For two optional Gaussian kernels, we have \( \int \textbf{G}_{\sum _1}(\textbf{y}-\textbf{y}_{\textrm{s}}) \textbf{G}_{\sum _2}(\textbf{y}-\textbf{y}_{\textrm{t}})dy=\textbf{G}_{\sum _1 + \sum _2}(\textbf{y}_s -\textbf{y}_{\textrm{t}}) \) and, \( \sum _{11}=\sum _1 + \sum _1 \), \(\sum _{22}=\sum _2 + \sum _2 \) and \( \sum _{12}=\sum _1 + \sum _2 \). Based on Eqs. 15, 17, and 18, TLFDA is solved iteratively subject to \( J^{\textrm{T}}J=I \).

The computational complexity of TLFDA is investigated. We analyze the computational complexity of TLFDA using big O notation where \( n_s \) and \( n_t \) denote the number of source samples and the number of target samples, respectively. Moreover, \( n_s^c \) and \( n_t^c \) denote the number of instances in the source and target domains that belong to class c, respectively. The computational cost for Eqs. 1517, and 18 are \( O((n_s + n_t)^2) \), \( O((n_s + n_t)^2) \), and \( O((n_s^c + n_t^c)^2) \), respectively. Hence, the total computational complexity of TLFDA is \( O((n_s + n_t)^2) \).

4 Experimental setup

In this section, we introduce the domain adaptation benchmark datasets and the implementation details of TLFDA and other compared methods.

4.1 Data description

We apply our experiments on the following four visual domain adaptation benchmarks: Office+Caltech-256 (Surf) [41, 42], Office+Caltech-256 (Decaf6) [43], Digit (USPS [44] and MNIST [45]), and CMU-PIE [46].

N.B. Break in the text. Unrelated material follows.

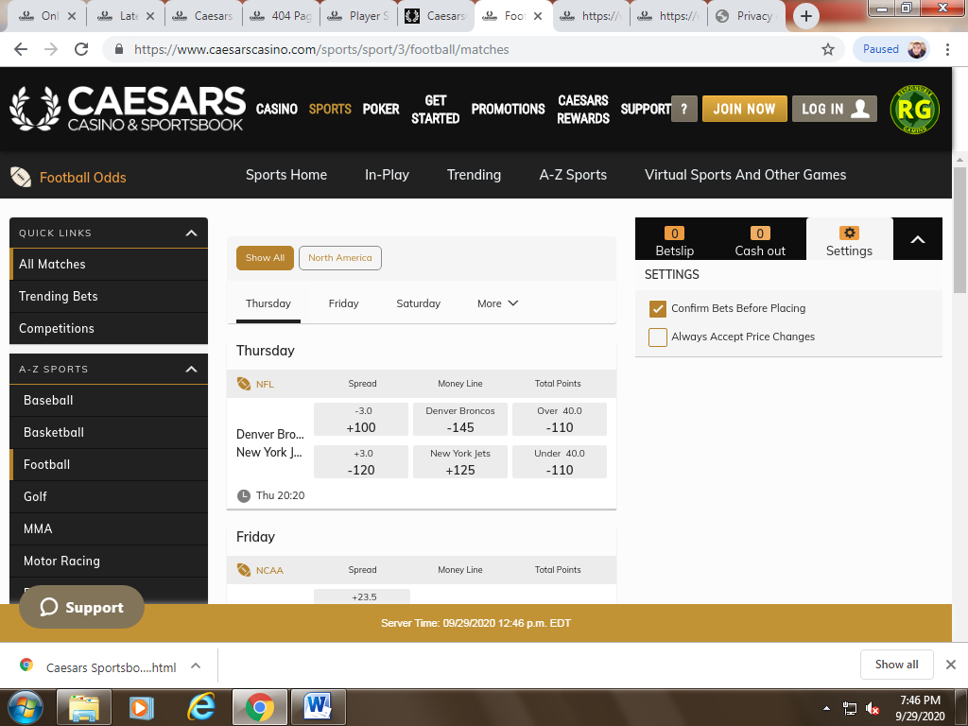Switch to the Friday tab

Office benchmark contains three domains with 31 object classes where domains either are downloaded from commercial sites (e.g. amazon.com) or taken with high-resolution digital SLR cameras or captured by low-resolution webcams. The set contains 4110 images which has 10 common classes with a minimum of 7 and a maximum of 100 examples in each class over three domains. Caltech-256 includes images in which objects appear in several various poses. Thus, the set contains images that are not normally aligned. The dataset contains 256 categories with a minimum of 80 and a maximum of 827 images in each category. We make 12 cross-domain tasks according to four Office+Caltech-256 (Surf) benchmarks via considering two different domains as the source and target domains. Also, we utilize Decaf6 (deep convolutional activation feature) features with 4096 dimensions normalized to unit vectors. Decaf6 features are the activation values of the \(6\textrm{th}\) layer of a convolutional neural network (CNN) trained on the ImageNet dataset [43]. Though, we are to compare the effectiveness of TLFDA with traditional and other deep DA methods.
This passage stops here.